“It is not the strongest of the species that survives, nor the most intelligent, but the one most responsive to change.”—Charles Darwin
But of course, you don’t need me to tell you that law, or at least my version of legal practice, was never about the practice of law.
I know what you’re thinking (how many times have I said that -- of course, I haven’t a clue what’s going on inside your head):
“Don’t be an idiot Summerhayes. What the hell else is it about?”
You tell me.
It sure ain’t about the depth of knowledge -- Counsel is so much better -- or being an expert. No, it’s all about making money, great gobs and gobs of it.
Now, on one level, you might ask what’s wrong with that. If you look at other professions, they too are well rewarded; but not, save perhaps medicine, to the same degree, and neither do they appear, at least to an ill-informed outsider, to subsume everything to the God of money.

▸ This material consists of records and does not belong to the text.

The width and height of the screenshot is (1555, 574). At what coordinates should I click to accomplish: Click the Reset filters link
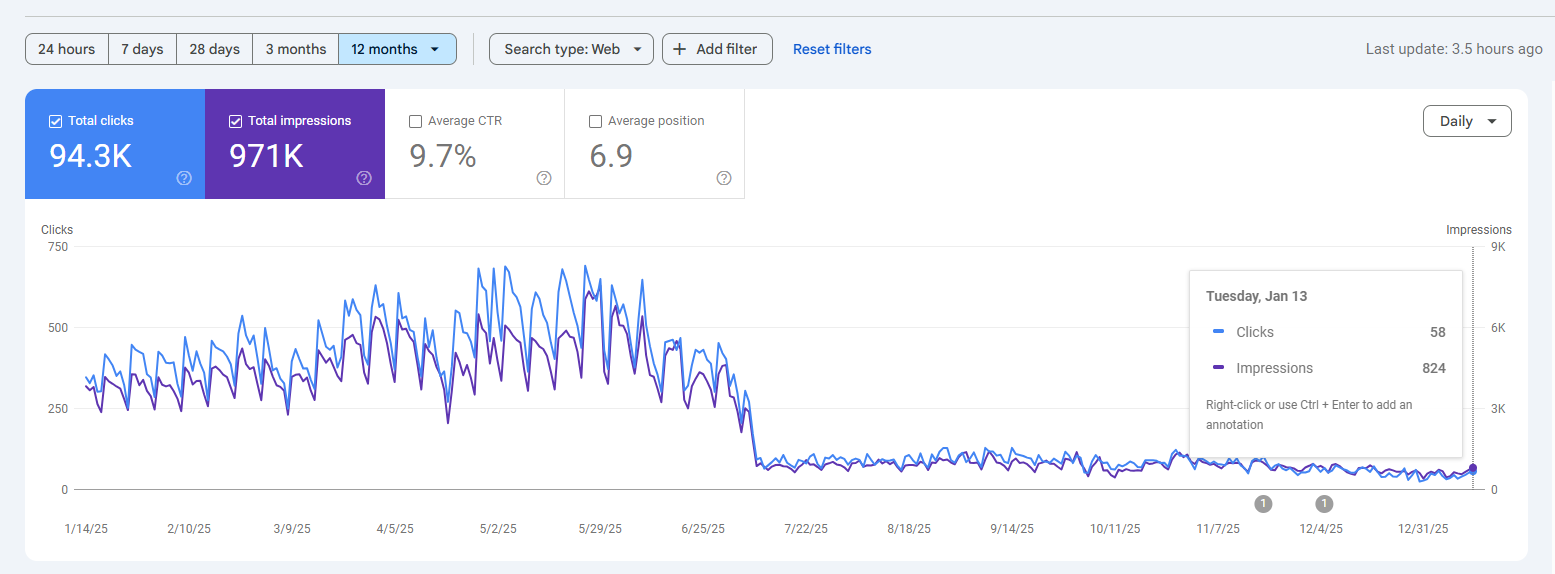pyautogui.click(x=831, y=49)
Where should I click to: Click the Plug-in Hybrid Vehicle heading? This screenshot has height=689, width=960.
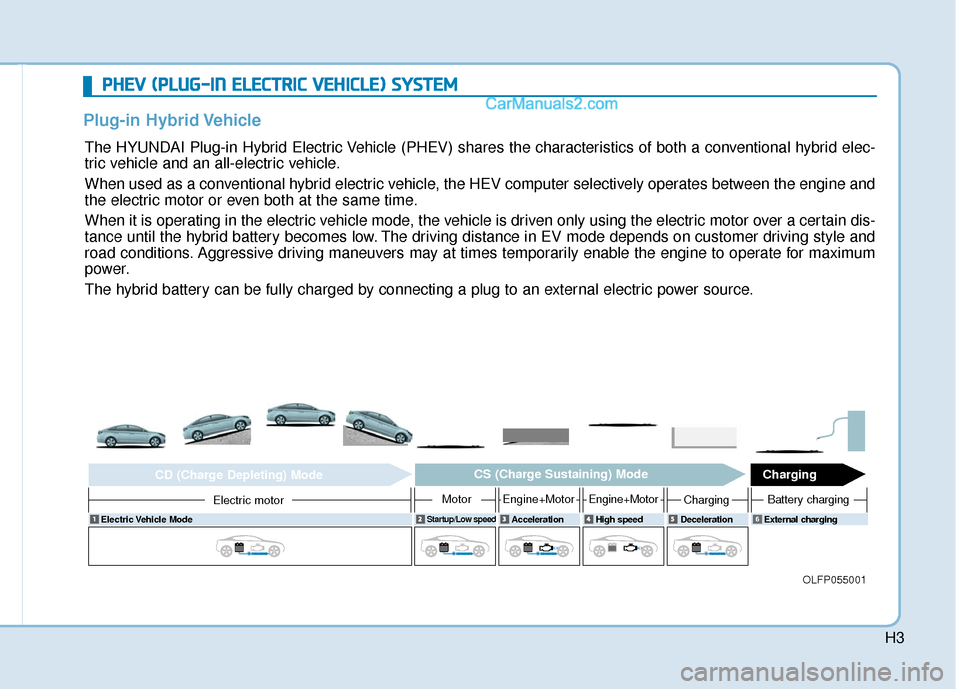pos(172,121)
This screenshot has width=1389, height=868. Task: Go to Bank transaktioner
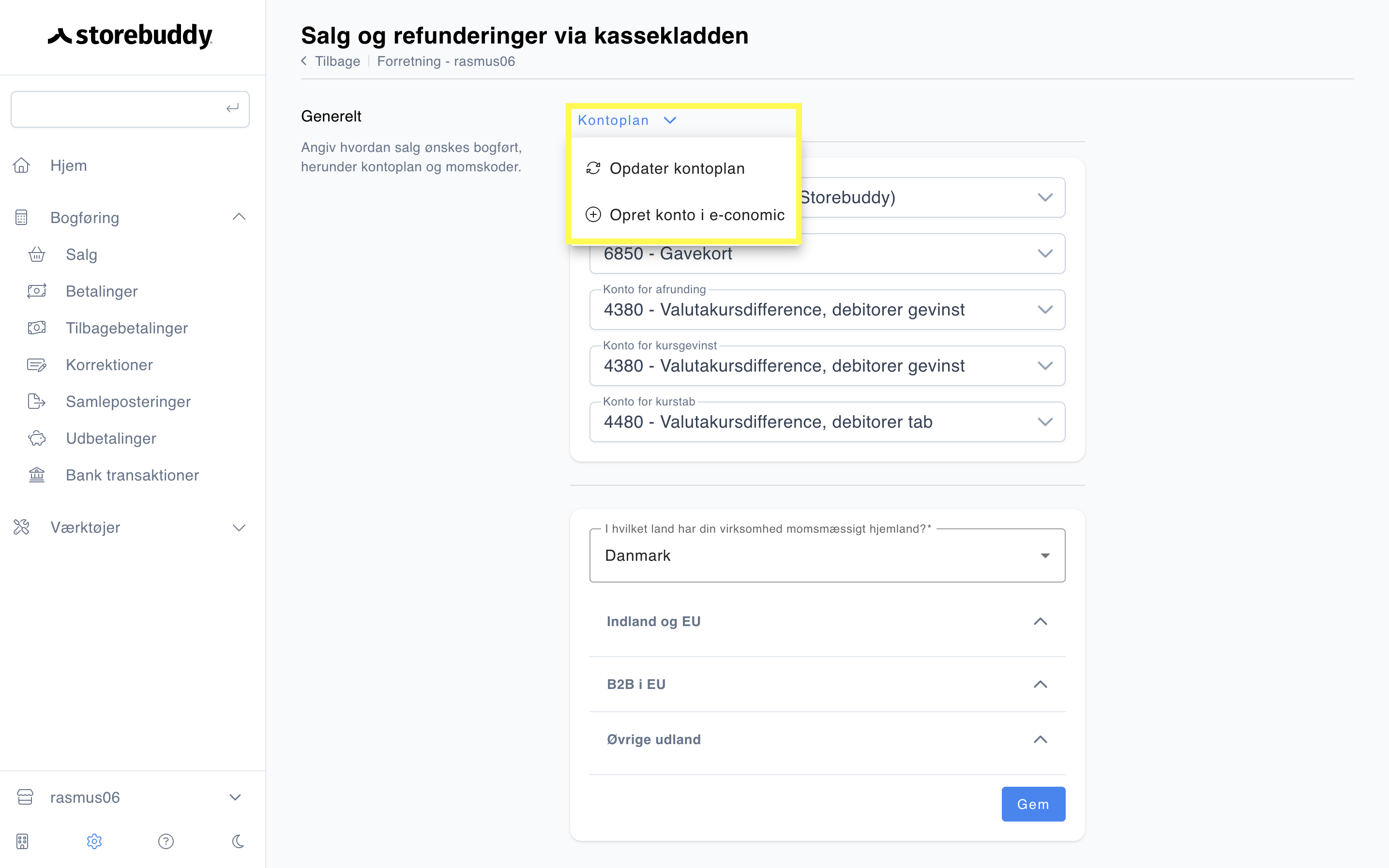click(x=132, y=475)
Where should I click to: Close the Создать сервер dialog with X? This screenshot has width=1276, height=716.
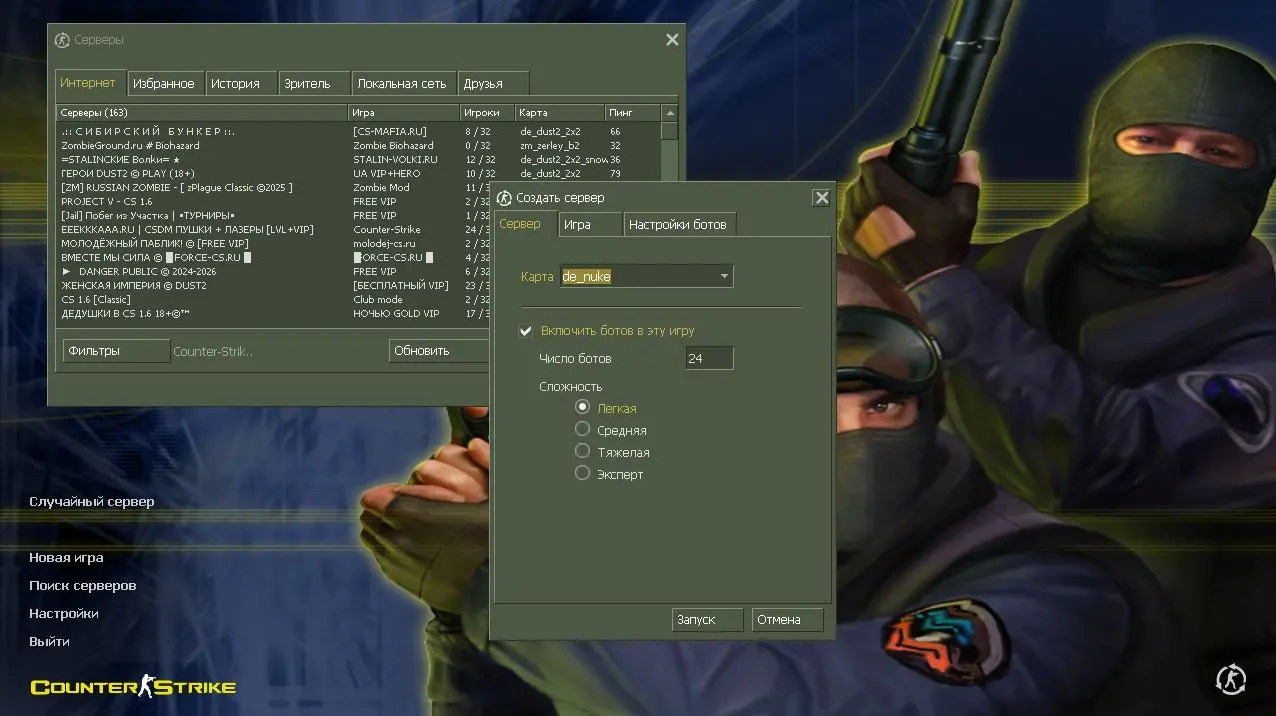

But this post is not a lament -- in a sense I couldn’t give a fig your motivation -- but rather a confession by someone who’s been at the coalface that I wish it were otherwise.
Why? (Yes, why at all?)
Well, for the simple reason that so much of the practice of law, from recording time, to the structural elements of a partnership, to the way staff are rewarded, is wrapped up with the money imperative.
It may be naive of me to think otherwise, but I remain convinced that if the sine qua non was not money but perhaps a greater ideal (see The Children’s Fire talk by Mac Macartney) that so many of the ills that trouble the profession would be resolved.
To be clear. If there was a more democratic way of sharing the spoils then people wouldn’t feel so devalued.
Ever the optimist, I know that the winds of change will, in time, engage the partners and boards of firms to an extent that currently remains off topic. If you want my opinion on where things will end up before we get to 2020, what you’ll see is not just an acknowledgement that partners either need to take less out of the business or invest more but more profoundly a way to reconnect with the genesis of them entering the profession (I don’t believe that the majority did so to earn lots of money). I could be wrong and the good ship profit may continue to push forward, but there will come a point where the market will not bear the hourly rate charges and firms will understand the imperative of connecting value with outcomes. At that stage they will, I’ve no doubt, reflect on everything they bring to the table, and, in turn, it may mean they accept a lower rate of financial return in exchange for a higher rate of emotional labour (not stress!).
Yes, I know this sounds hopelessly romantic, but, even if I’m wrong, if firms and partners don’t seriously question why they are in the game, then the big Boys and Girls will swallow them whole. If they don’t then your clients will.
My advice. Consider the Why of your practice, and you may just find that you make the leap from profit centre to life centre. That’s right. You may just find a purpose that speaks to your heart, and not your head.
One final point.
You need to seriously consider what's enough?
If you need to shine a light on this then I highly recommend you read Jack Bogle’s book, Enough. Apart from being brilliantly written, it may make you question more than just legal practice.